WHAT IS ASKED:
[a] Answer these questions from the Circular Head article:
(i) In which newspaper, and on what date, did the article appear?
(ii) What did Bass and Flinders at first think the landmark they named was?
(iii) How many acres did the Home Government grant the Van Diemen's Land Company?
[b] Report every line of the rows that contains the word "icon", copying each line in full.

PASSAGE:
------------------------------
1937 - A History of Circular Head

The following article is from the Examiner Saturday 30 January 1937. It contains some historical inaccuracies which are observed in the footnotes. Overall, the broad sweep of the article is essentially correct, and it serves as a useful albeit compressed introduction to the history of Circular Head.

FAR NORTH-WEST SETTLED BY V.D.L. COMPANY

CIRCULAR HEAD FROM 1826 to 1937
DISCOVERED AND NAMED BY BASS AND FLINDERS

The history of the Circular Head district goes back to the days of Bass and Flinders, for it was these two explorers who discovered and named what they at first thought was a flat-topped island in 1798. Thirty years later the Van Diemen's Land Company had established itself here with a grant from the Home Government of 250,000 acres. Such was the beginning of the district which to-day seems to be in another part of the world, it is so different and so far removed from the rest of Tasmania. Out of an area of more than a million acres farmer-settlers have chosen many miles of land admirably suited to the growing of root crops, while in several parts of the municipality large timber mills deal with millions of superficial feet of hardwood, blackwood, myrtle and celery-top pine every year.
------------------------------
Collected data entries:
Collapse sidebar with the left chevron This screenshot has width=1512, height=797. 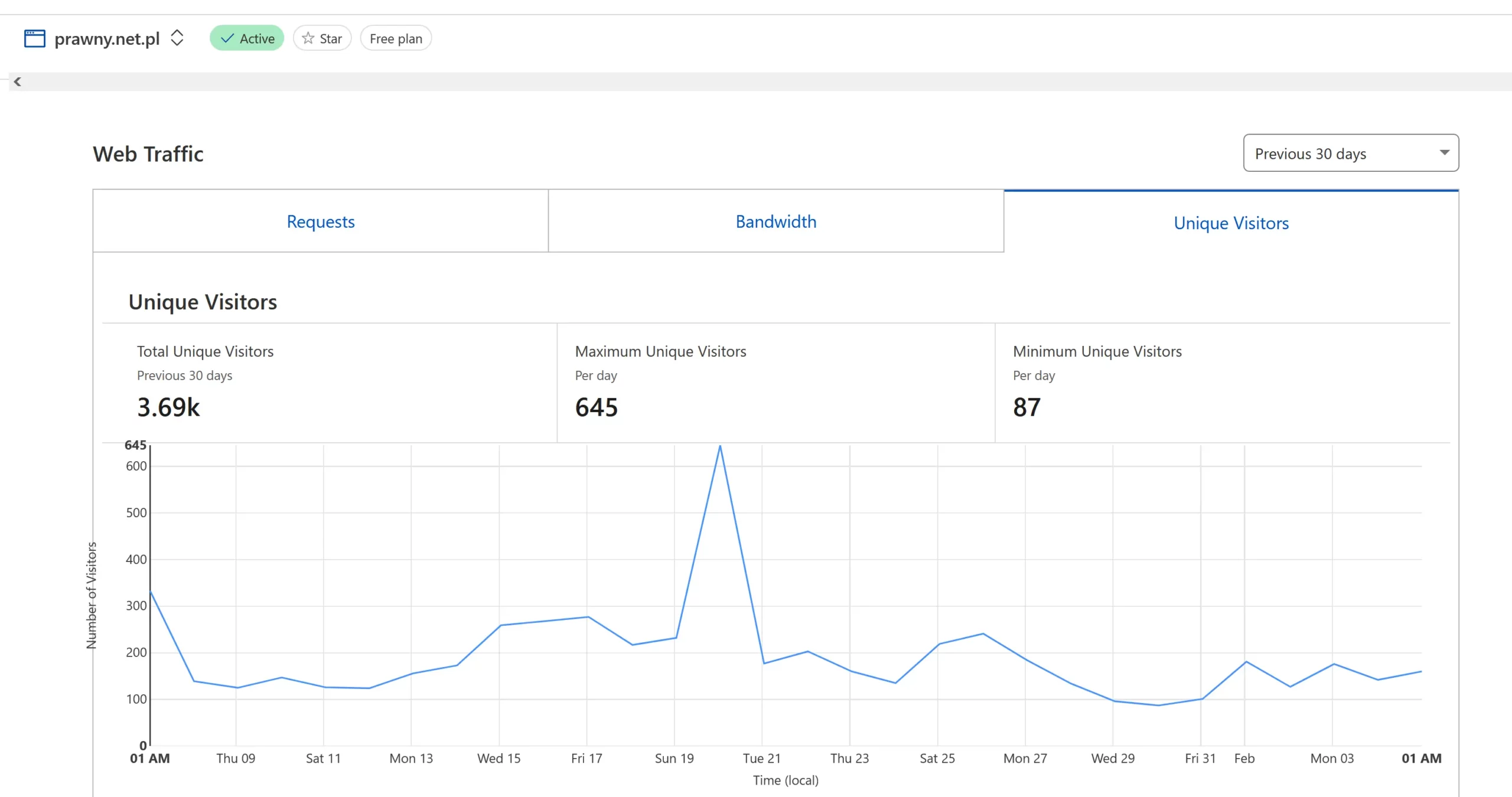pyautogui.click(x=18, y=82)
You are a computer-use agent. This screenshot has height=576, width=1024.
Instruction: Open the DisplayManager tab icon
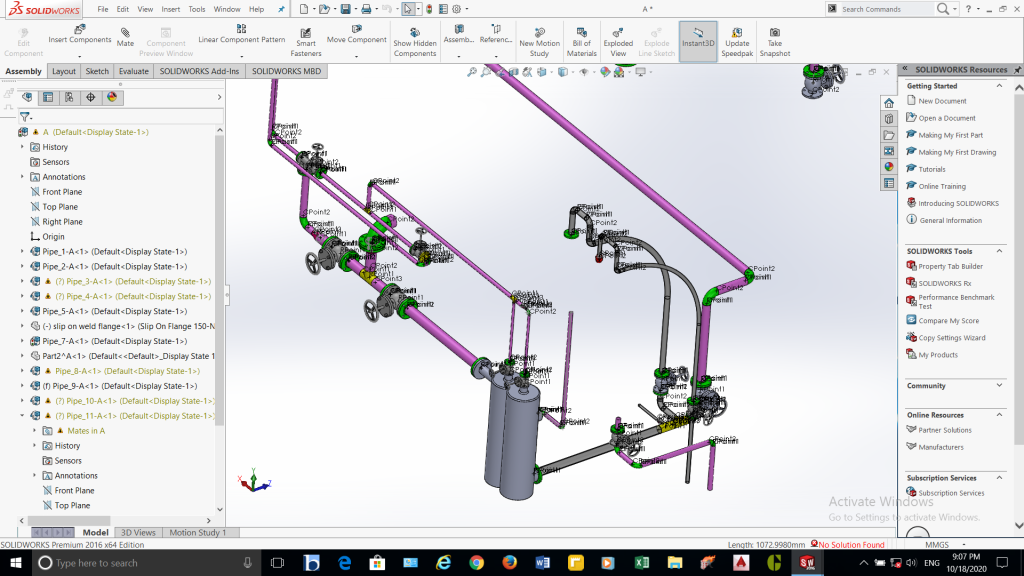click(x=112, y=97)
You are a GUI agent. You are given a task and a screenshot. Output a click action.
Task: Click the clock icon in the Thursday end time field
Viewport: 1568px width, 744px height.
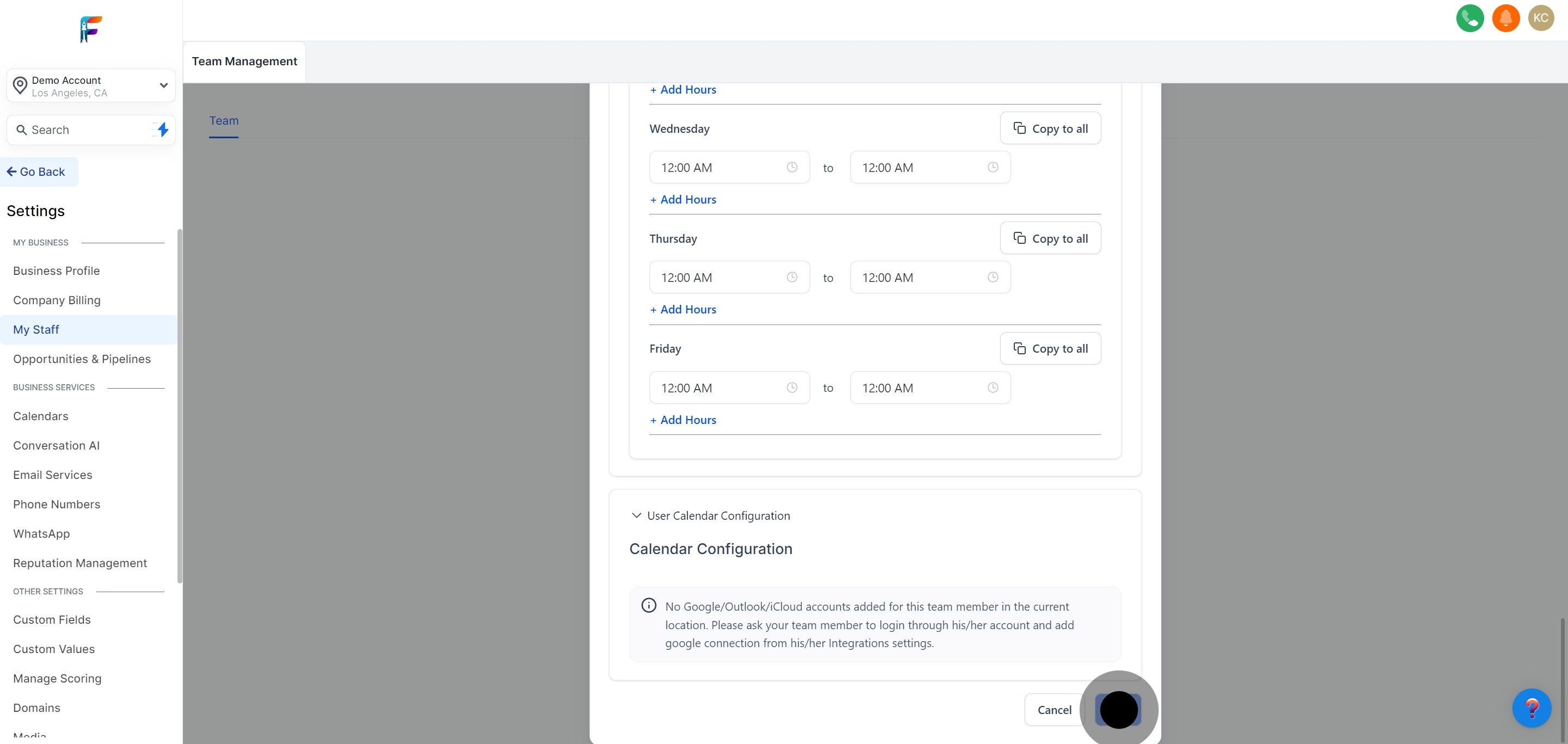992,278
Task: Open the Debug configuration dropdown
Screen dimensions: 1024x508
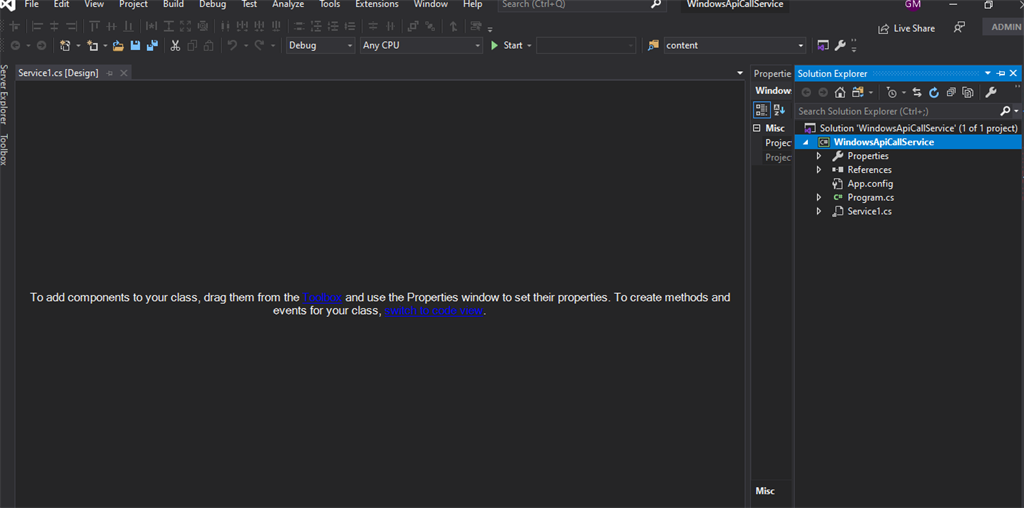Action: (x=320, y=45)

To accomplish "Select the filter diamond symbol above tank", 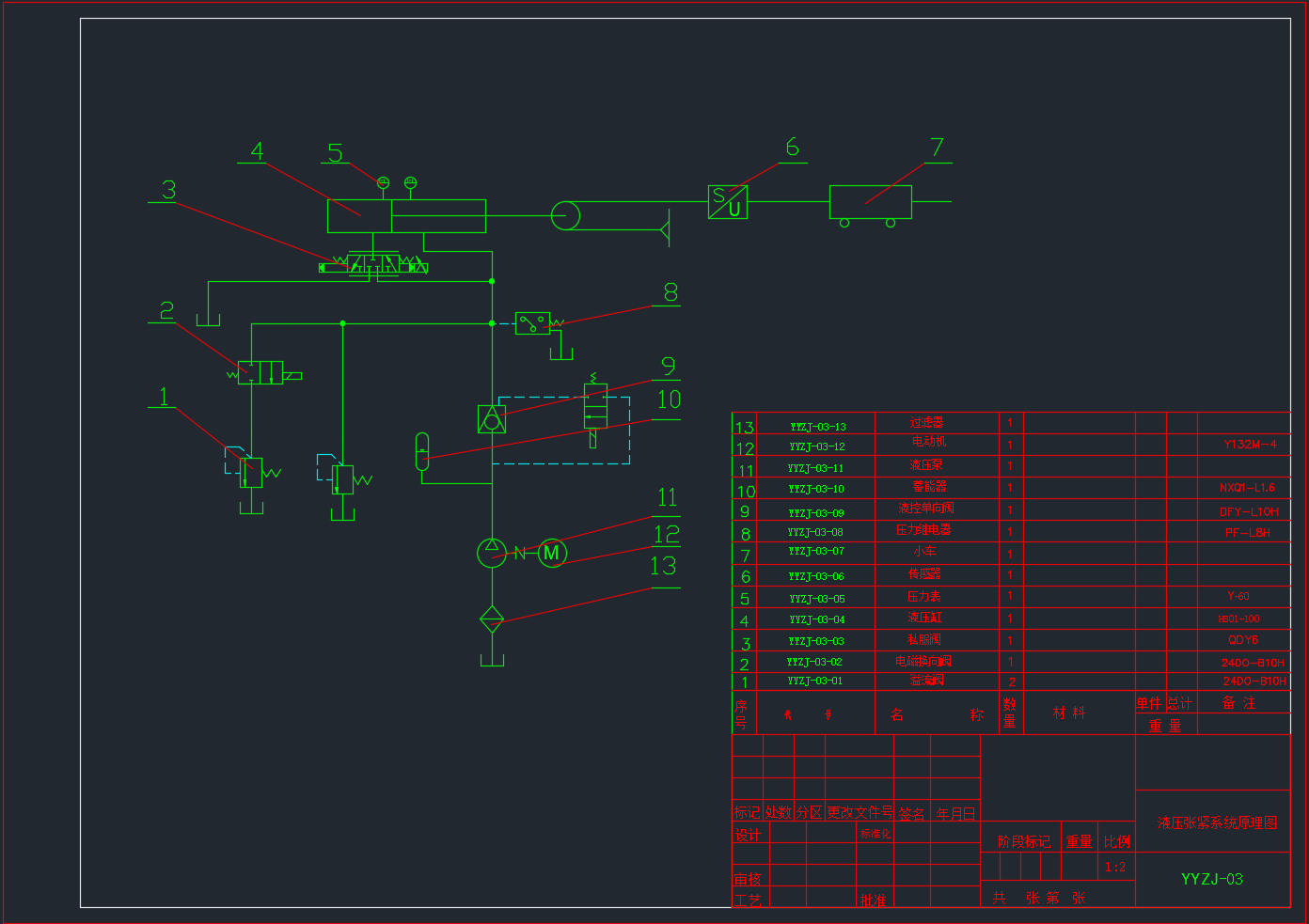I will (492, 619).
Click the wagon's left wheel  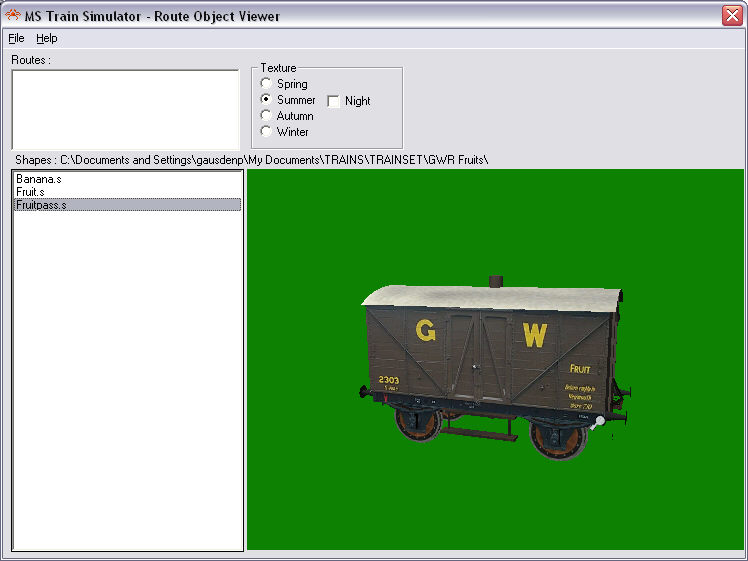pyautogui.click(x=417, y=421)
------------------------------
RESPONSES TO THE EXERCISE:
[a]
(i) The Examiner, Saturday 30 January 1937.
(ii) A flat-topped island.
(iii) 250,000 acres.

[b]
Instruction: Open the DisplayManager tab icon
Task: Click the clock icon in the Thursday end time field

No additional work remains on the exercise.